Когда на другой день Рёттер прощался с хозяйкой дачи, она срезала на клумбах хризантемы. Он сказал ей, что уезжает обратно в Берлин. Она ничем не проявила своей радости, но ему показалось, что фрау Беатрис облегченно вздохнула. Он ее вполне понимал.
От берега, как и предполагалось, они отошли уже ночью.
Ревел ревун. Маслянистым пятном вспыхивала мигалка на маяке. Ровно рокотал мотор. За кормою остался большой неспокойный концлагерь, имя которому Германия. Удалялись, бледнели и таяли в тумане береговые огни. Рядом дышала холодом невидимая черная вода. Попахивало отработанным бензином и рыбой. Эту рыбу Уго наловил вчера и нарочно не выгрузил из баркаса. Под ее скользкими, скупо поблескивающими грудами он и запрятал завернутую в брезент папку с документами.

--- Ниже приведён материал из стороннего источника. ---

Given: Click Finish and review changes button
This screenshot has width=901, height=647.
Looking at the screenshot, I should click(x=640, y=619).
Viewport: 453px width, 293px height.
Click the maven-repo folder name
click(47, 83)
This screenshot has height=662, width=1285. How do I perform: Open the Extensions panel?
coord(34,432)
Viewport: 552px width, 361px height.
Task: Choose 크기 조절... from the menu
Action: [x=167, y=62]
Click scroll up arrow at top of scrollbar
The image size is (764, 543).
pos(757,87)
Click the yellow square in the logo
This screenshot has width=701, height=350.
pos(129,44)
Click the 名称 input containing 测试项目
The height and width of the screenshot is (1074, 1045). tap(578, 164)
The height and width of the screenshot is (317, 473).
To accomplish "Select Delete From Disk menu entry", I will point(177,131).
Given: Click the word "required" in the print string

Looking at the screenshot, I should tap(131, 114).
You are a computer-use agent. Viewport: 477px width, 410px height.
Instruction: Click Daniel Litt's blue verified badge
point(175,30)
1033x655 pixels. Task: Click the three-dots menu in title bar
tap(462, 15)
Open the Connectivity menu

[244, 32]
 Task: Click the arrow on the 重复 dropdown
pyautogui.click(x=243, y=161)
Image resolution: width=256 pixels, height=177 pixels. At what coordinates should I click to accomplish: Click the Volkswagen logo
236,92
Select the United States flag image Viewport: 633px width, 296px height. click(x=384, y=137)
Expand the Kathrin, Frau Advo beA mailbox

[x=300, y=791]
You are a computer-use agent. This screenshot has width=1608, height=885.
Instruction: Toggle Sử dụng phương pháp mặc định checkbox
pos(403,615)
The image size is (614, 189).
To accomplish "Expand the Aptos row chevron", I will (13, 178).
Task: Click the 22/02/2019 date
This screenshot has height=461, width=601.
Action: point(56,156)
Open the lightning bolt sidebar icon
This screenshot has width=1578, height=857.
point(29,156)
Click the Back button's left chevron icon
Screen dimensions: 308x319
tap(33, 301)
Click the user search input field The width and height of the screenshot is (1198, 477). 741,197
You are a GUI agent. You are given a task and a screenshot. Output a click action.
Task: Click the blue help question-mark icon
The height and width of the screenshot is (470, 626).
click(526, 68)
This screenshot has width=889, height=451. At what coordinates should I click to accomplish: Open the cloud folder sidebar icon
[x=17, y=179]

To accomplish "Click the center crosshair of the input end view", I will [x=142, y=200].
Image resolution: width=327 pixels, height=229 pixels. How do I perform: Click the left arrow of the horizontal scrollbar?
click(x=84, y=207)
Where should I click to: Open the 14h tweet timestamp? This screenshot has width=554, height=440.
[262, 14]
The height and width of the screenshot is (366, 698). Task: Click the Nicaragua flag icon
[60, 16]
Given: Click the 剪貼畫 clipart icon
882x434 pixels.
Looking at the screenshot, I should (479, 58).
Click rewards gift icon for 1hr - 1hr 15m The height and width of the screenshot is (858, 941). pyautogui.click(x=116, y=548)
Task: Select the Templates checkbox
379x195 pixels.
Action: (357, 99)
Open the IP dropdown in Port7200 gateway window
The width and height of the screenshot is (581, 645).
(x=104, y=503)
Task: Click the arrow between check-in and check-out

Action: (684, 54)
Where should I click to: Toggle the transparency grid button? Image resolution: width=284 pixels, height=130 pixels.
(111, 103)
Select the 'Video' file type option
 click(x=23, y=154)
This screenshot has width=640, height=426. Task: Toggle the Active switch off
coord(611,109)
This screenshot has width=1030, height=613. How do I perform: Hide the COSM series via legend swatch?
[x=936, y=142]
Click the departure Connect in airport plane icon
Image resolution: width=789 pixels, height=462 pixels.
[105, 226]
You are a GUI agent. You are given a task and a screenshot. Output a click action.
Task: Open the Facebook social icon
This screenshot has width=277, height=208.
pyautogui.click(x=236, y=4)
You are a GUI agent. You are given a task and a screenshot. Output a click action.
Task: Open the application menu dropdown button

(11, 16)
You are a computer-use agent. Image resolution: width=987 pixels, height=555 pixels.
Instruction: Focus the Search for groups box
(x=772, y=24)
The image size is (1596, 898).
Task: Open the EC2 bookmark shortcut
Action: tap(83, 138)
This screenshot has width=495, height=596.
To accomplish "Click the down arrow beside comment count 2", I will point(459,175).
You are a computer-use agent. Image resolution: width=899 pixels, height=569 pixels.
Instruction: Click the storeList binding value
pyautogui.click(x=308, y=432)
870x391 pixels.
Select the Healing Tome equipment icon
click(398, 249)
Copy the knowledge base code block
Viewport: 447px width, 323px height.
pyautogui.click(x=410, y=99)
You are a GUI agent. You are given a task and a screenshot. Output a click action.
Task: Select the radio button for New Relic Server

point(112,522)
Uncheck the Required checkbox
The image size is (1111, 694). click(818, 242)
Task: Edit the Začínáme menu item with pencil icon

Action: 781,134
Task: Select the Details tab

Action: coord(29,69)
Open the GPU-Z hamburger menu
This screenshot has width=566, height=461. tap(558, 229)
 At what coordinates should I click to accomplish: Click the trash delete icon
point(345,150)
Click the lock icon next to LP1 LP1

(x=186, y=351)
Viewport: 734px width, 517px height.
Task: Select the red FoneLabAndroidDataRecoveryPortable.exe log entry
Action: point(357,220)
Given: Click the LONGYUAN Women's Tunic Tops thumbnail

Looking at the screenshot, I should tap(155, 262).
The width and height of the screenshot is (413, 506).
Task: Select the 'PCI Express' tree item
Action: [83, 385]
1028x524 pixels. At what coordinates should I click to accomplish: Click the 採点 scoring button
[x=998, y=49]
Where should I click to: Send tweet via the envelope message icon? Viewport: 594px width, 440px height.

- Береженого бог бережет, - сказал Уго. - Это на крайний случай... Скажите, господин, это правда, что вы везете бумаги о нашем Тедди?
- Правда.
- И вы собирались защищать его на суде?
- Да.
- Доброе дело. А теперь суда не будет?
- Думаю, что не будет. Но я все-таки стану его защищать. На глазах у всего мира.
- Ясно. Они боятся Тедди.
- Вы правы. Они боятся его.
Стало свежо. Уго дал своему пассажиру теплый шарф, связанный из собачьей шерсти, и зюйдвестку. Рёттеру стало тепло и покойно. Под ровный рокот мотора, плавное покачивание баркаса он едва не задремал.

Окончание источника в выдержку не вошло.